> _Kutipan_:
^^^^^^^^^^^^^^^^
Emiyarti mengaku sudah mendengar beberapa kasus warga di dekat Sungai Langkowala yang mengidap penyakit dengan gejala awalnya seperti dampak merkuri. "Bahkan ada yang, maaf, kehilangan alat vitalnya. Mungkin alat vitalnya luka dan kemudian terkena air yang tercemar merkuri," katanya.
La Ode Mohammad Aslan, dekan fakultas tersebut, menilai pertambangan di sana sudah tak terkendali lagi. "Kami mengusulkan moratorium atau jeda pertambangan di provinsi ini," kata Aslan ketika memaparkan hasil penelitian kampusnya kepada DPRD Sulawesi Tenggara di Kendari, 22 Desember lalu.
Sekretaris Daerah Kabupaten Bombana Rustam Supendi meragukan hasil penelitian itu. "Peneliti tidak mengambil sampel secara keseluruhan di wilayah pertambangan. Wilayahnya luas, penelitian itu tak bisa hanya mengambil spot-spot begitu," kata Rustam lewat telepon pada Rabu pekan lalu.
Kepala Dinas Kelautan dan Perikanan Bombana Diding M. juga meragukannya karena penelitian dilakukan di musim kering dan hanya di sentra-sentra pertambangan. Dia juga mengaku belum menerima laporan adanya gejala pencemaran di sungai maupun di teluk.
Peningkatan perekonomian yang diimpikan Bombana dari pertambangan ternyata hanya pepesan kosong. Sekretaris Dinas Pendapatan Daerah Kabupaten Bombana Hernawaty pernah menyampaikan kepada wartawan setempat bahwa pendapatan asli daerah yang berasal dari sektor pertambangan hingga September 2009 baru mencapai 1,5 persen atau Rp 923 juta dari Rp 62 miliar yang ditargetkan. Khusus hasil tambang emas baru mencapai Rp 522 juta. Padahal dana yang digunakan tim penertiban kawasan tambang mencapai Rp 3 miliar lebih.
Abady Makmur, anggota DPRD Bombana, heran dengan laporan pemerintah ini. Menurut dia, Bupati telah mengeluarkan Surat Keputusan Bupati Bombana Nomor 10 Tahun 2008, yang mewajibkan setiap penambang lokal membayar Rp 300 ribu dan penambang luar Rp 500 ribu untuk penambangan selama 6 bulan. Selain itu, ada retribusi bulanan Rp 100 ribu untuk penambang lokal dan Rp 300 ribu untuk pendatang.
^^^^^^^^^^^^^^^^
> _Blok Data_:
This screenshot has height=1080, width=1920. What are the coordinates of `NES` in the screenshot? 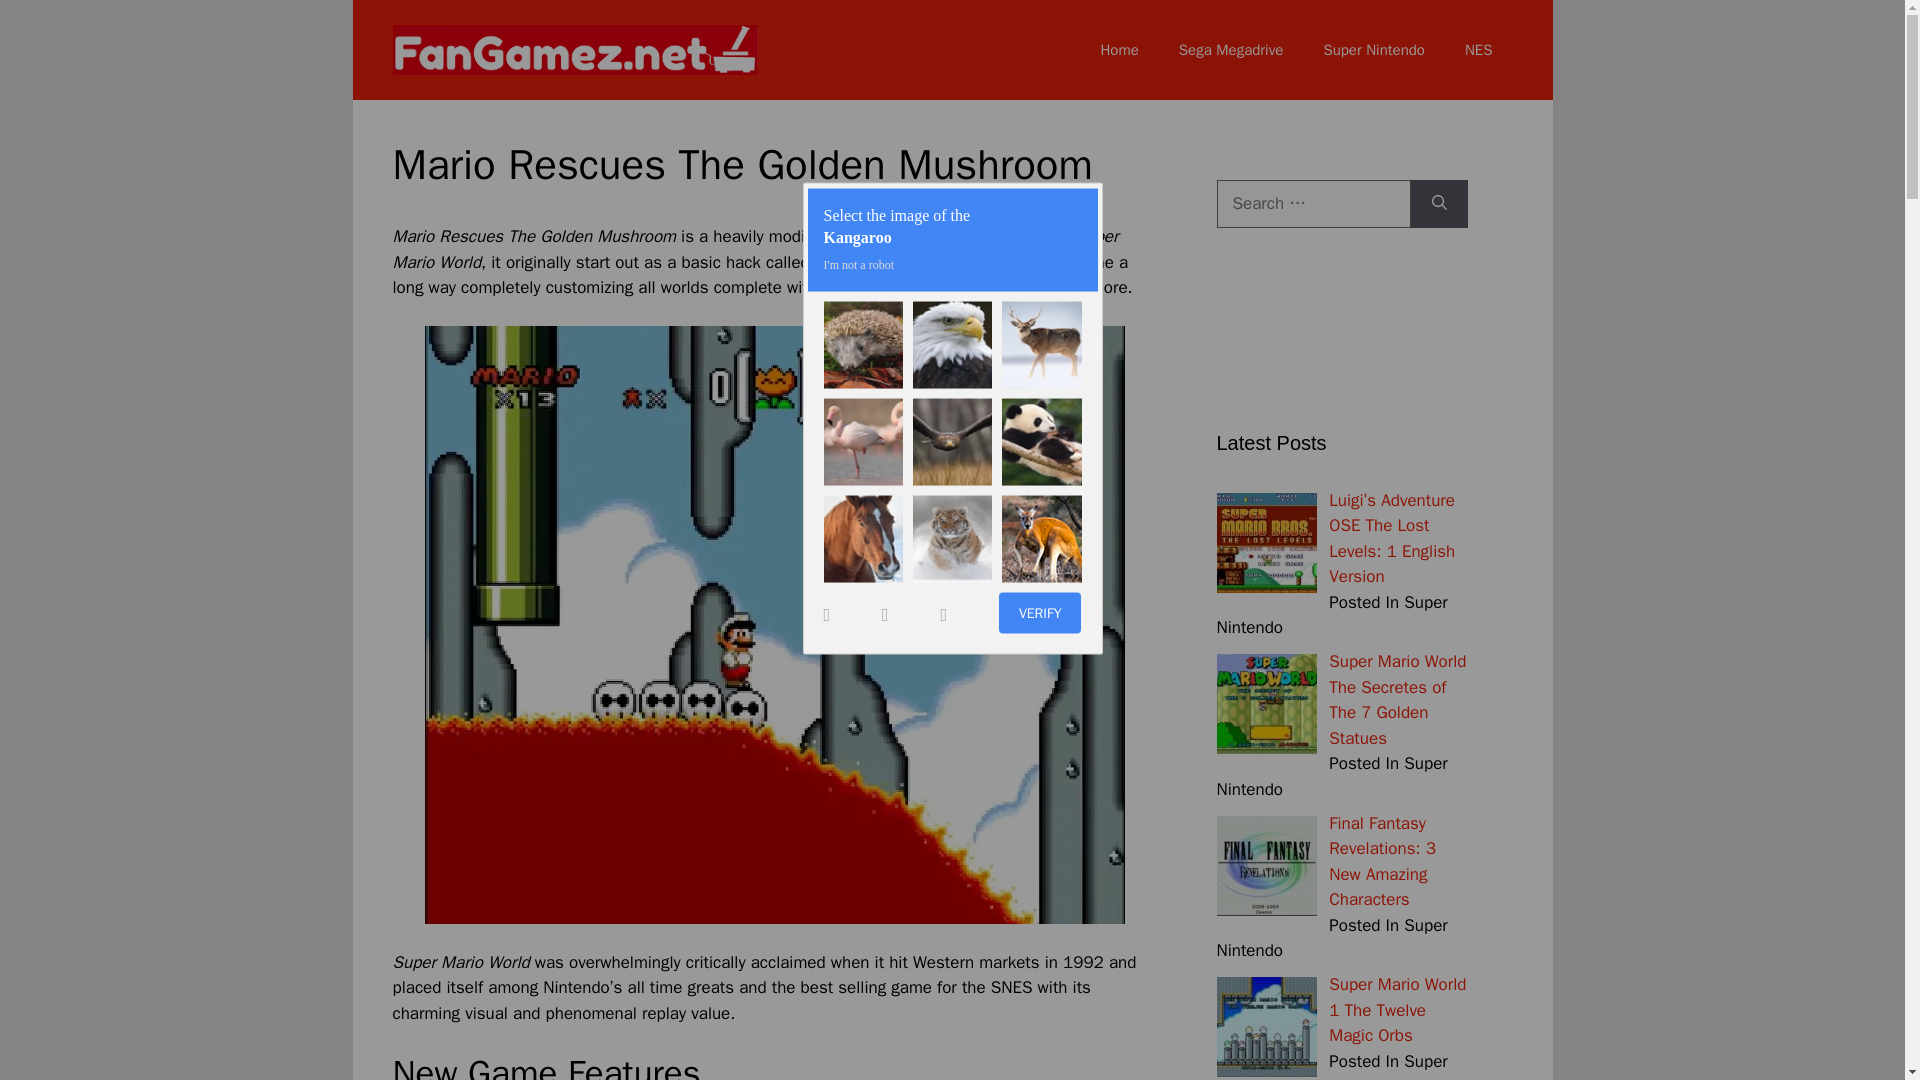 It's located at (1478, 50).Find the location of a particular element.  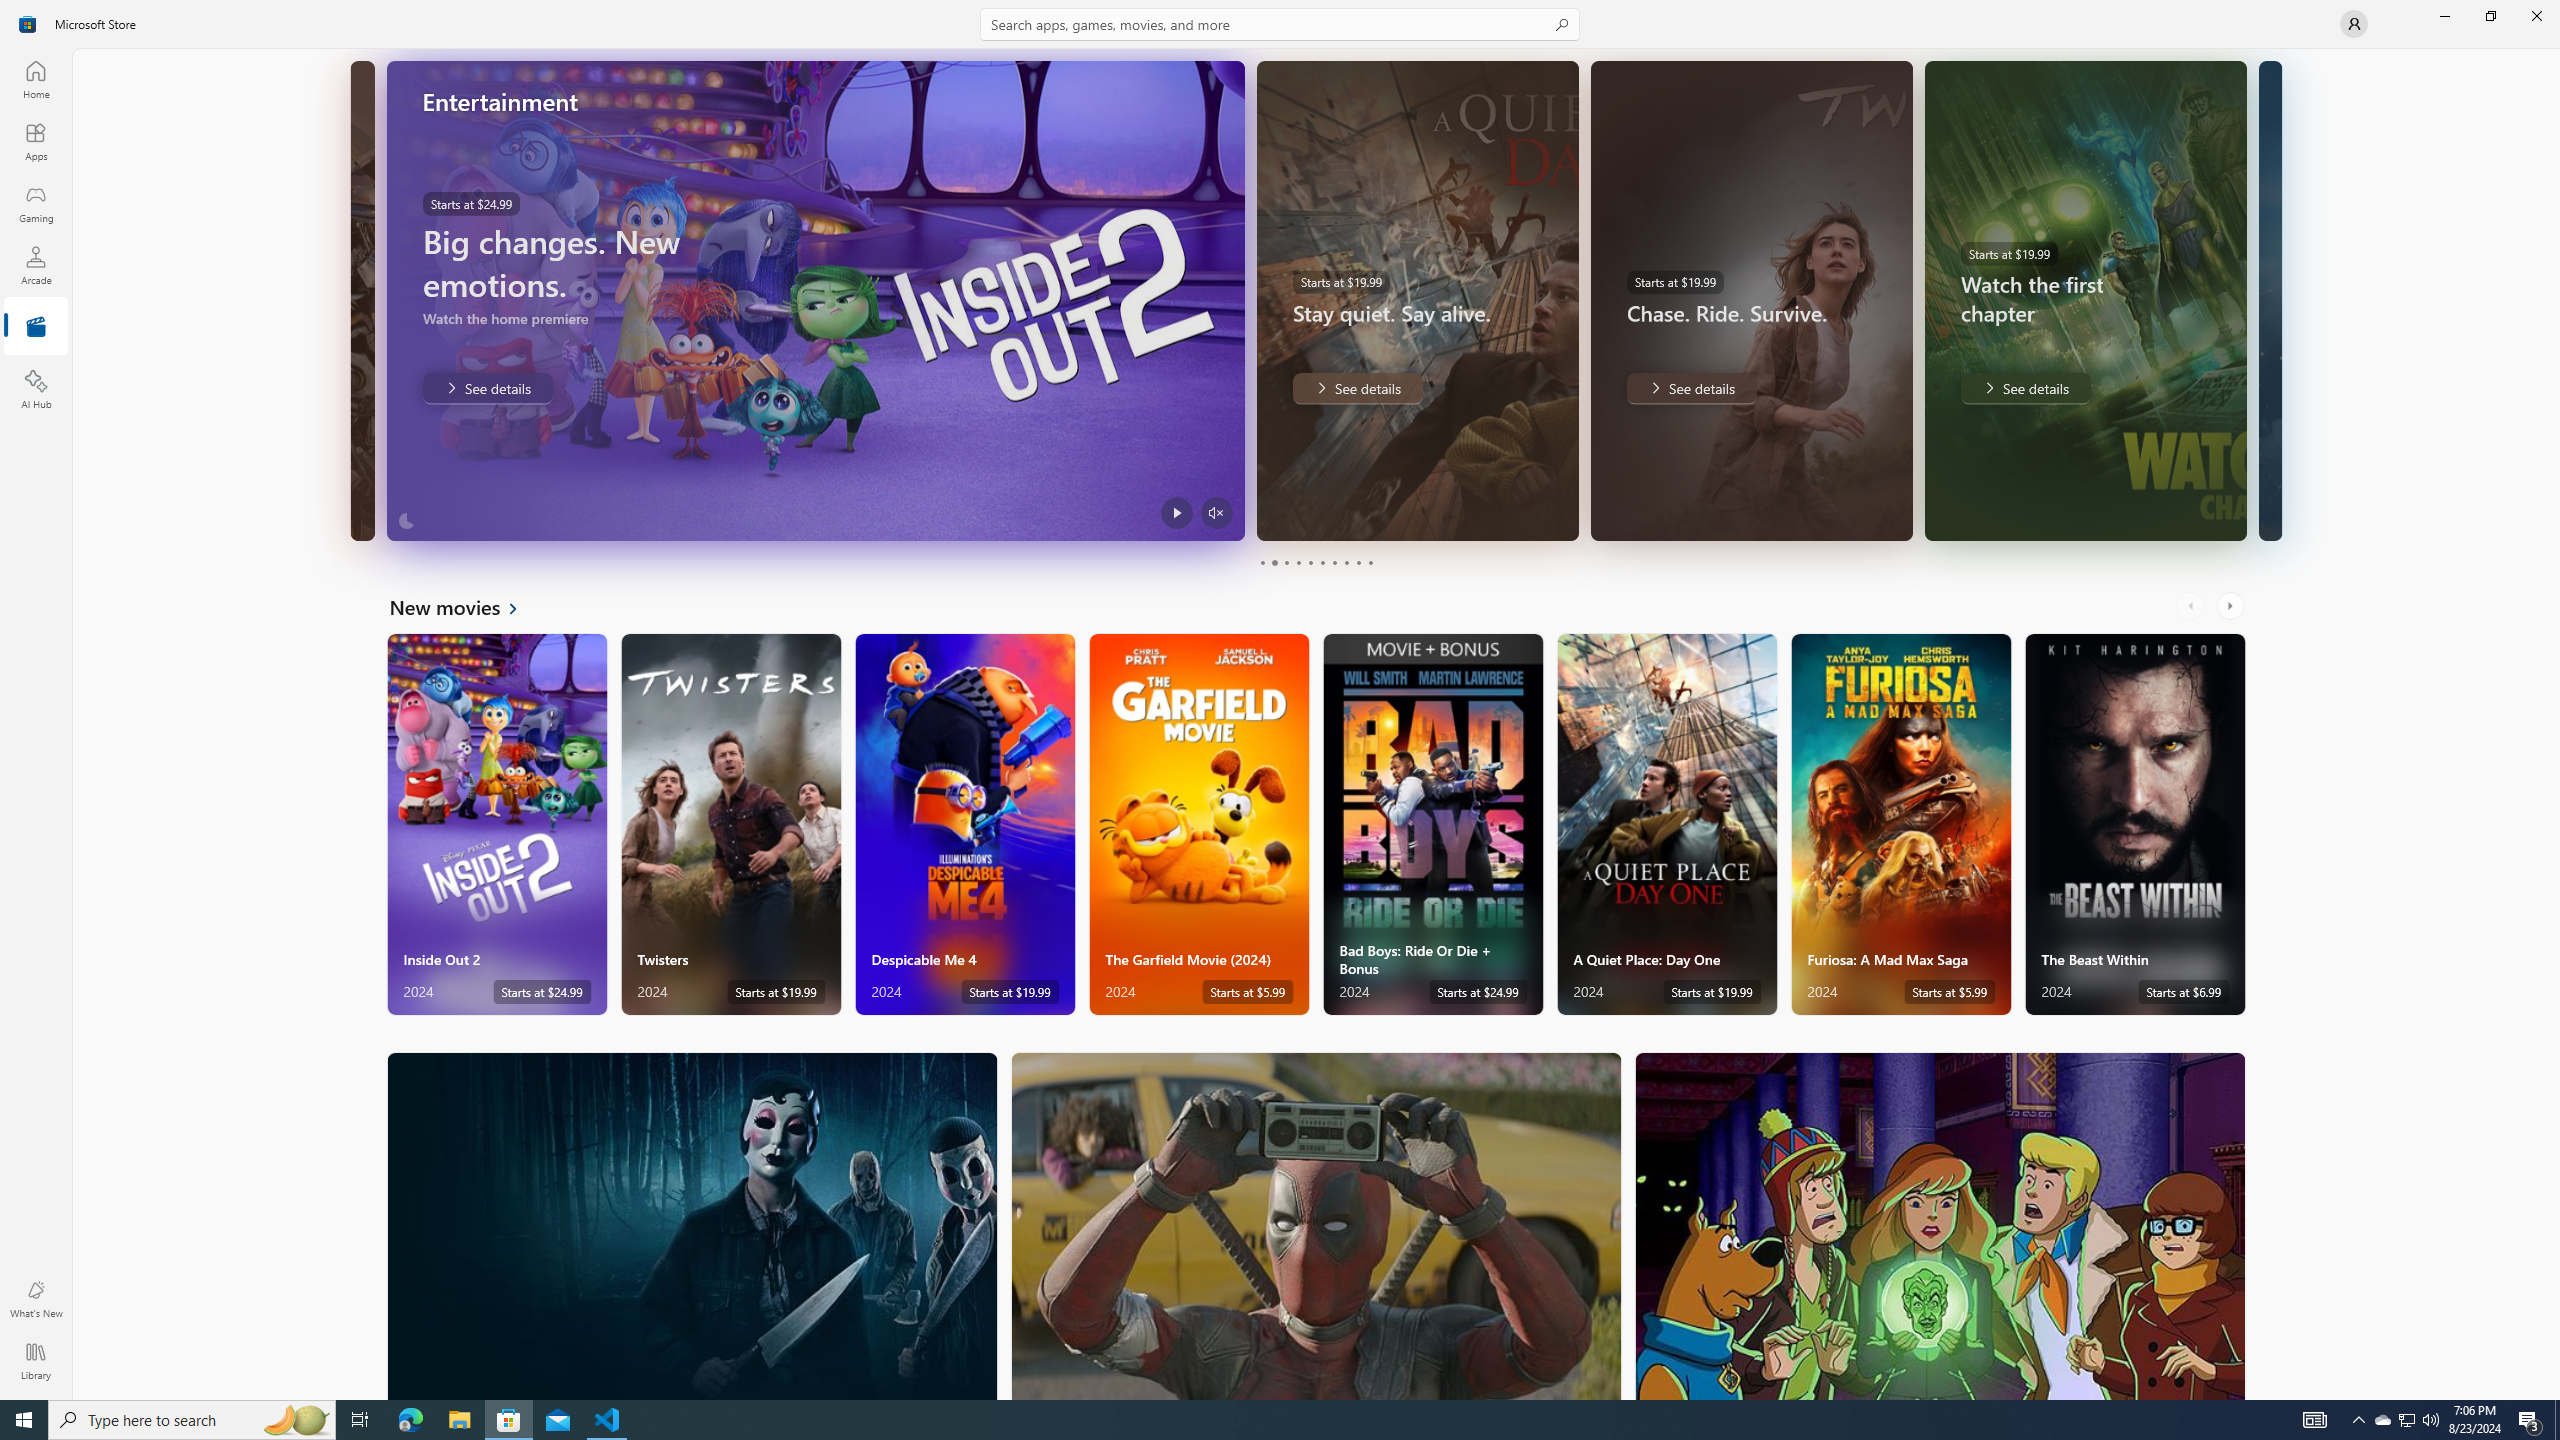

The Beast Within. Starts at $6.99   is located at coordinates (2134, 824).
^^^^^^^^^^^^^^^^
> _Daftar Tugas_:
1. Terjemahkan kalimat berikut dari kutipan tentang pertambangan di Bombana ke dalam bahasa Inggris: "Padahal dana yang digunakan tim penertiban kawasan tambang mencapai Rp 3 miliar lebih."
2. Apakah pernyataan-pernyataan berikut sesuai dengan kutipan tentang pertambangan di Bombana? Jawab ya atau tidak untuk masing-masing, lalu sertakan kata-kata penentunya dari kutipan itu. (a) Rustam Supendi meragukan hasil penelitian tersebut. (b) Penelitian itu dilakukan pada musim hujan. (c) Penambang luar wajib membayar Rp 300 ribu untuk penambangan selama 6 bulan.
3. Lanjutkan kutipan tentang pertambangan di Bombana mulai dari kalimat terakhirnya.
Baris-baris data di atas tidak diperlukan.

> _Jawaban_:
1. Yet the funds used by the mining area enforcement team reached more than Rp 3 billion.

2.
(a) Ya: "Sekretaris Daerah Kabupaten Bombana Rustam Supendi meragukan hasil penelitian itu."
(b) Tidak: "penelitian dilakukan di musim kering"
(c) Tidak: "penambang luar Rp 500 ribu untuk penambangan selama 6 bulan"

3.
"Kalau 80 ribu penambang itu dari lokal saja, dalam setahun pemerintah seharusnya mendapat Rp 144 miliar," kata politikus Partai Serikat Indonesia itu.
Di atas kertas, kata Kepala Dinas Pertambangan Provinsi Sulawesi Tenggara M. Hakku Wahab, tambang emas Bombana seharusnya menangguk penghasilan Rp 185 miliar pada 2008 untuk pendapatan negara bukan pajak. Tapi kini pemerintah, kata Hakku, malah harus menombok lagi untuk memulihkan lahan bekas penambangan liar.
Ketua DPRD Bombana Andhy Ardian juga menyesalkan kerugian yang begitu besar ini. Dewan, kata dia, akan segera membentuk panitia khusus setelah pelantikan pimpinan Dewan yang baru. "Panitia itu akan mengkaji dampaknya lebih dalam. Kalau ditemukan terlalu banyak kerugian, kami akan mengusulkan moratorium," katanya. Desakan untuk moratorium itu, kata Andhy, telah didukung 80 persen anggota Dewan.
Ketua DPRD Provinsi Sulawesi Tenggara Sutan Harahap juga mendukung seruan moratorium itu. "Ada tiga hal yang perlu dilakukan kini, yakni moratorium, penegakan hukum, dan audit," katanya.
Moratorium, kata Sutan, berlaku untuk semua pertambangan. Selain penambangan emas di Bombana, provinsi itu menghadapi masalah penambangan nikel di Kabupaten Kolaka. Penambangan nikel itu telah mencemari perairan di pesisir pantai Kolaka. Menurut Sutan, Gubernur Nur Alam telah mengeluarkan surat edaran untuk meninjau ulang semua kuasa pertambangan. "Jadi, tidak ada lagi kata mundur dalam hal ini," katanya.
Rustam Supendi kurang setuju terhadap rencana moratorium itu. "Kalau ada kekurangan pada perusahaan-perusahaan itu, mari kita perbaiki, tapi bukan menghentikan penambangannya," katanya.
Kurniawan
Sungai di Bombana dengan Kandungan Merkuri
yang Melebihi Ambang Batas (ppm)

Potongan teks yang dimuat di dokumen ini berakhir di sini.